--- What the task asks ---
Copy out, exactly and with nothing else, the stretch of lines that starts at the line containing "Заявка (362, 48)" and finishes at the end of the data.

--- Input material ---
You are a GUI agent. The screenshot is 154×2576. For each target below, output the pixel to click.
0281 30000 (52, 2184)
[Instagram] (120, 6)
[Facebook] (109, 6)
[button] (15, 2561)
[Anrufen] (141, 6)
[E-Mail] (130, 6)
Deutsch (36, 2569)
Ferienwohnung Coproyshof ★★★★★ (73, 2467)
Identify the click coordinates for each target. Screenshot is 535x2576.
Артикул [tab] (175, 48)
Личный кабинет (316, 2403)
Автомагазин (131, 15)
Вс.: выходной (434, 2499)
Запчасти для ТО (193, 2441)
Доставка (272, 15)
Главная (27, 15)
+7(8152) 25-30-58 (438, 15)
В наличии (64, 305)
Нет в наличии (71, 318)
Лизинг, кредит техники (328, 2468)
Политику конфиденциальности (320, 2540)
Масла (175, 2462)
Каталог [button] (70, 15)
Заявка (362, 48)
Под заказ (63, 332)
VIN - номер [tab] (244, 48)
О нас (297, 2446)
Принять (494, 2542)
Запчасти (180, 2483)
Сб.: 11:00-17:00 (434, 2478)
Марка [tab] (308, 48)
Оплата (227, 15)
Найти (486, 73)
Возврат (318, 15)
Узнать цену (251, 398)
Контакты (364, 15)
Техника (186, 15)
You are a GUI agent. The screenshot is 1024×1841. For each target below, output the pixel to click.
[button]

--- Task response ---
Заявка (362, 48)
Под заказ (63, 332)
VIN - номер [tab] (244, 48)
О нас (297, 2446)
Принять (494, 2542)
Запчасти (180, 2483)
Сб.: 11:00-17:00 (434, 2478)
Марка [tab] (308, 48)
Оплата (227, 15)
Найти (486, 73)
Возврат (318, 15)
Узнать цену (251, 398)
Контакты (364, 15)
Техника (186, 15)
You are a GUI agent. The screenshot is 1024×1841. For each target below, output the pixel to click.
[button]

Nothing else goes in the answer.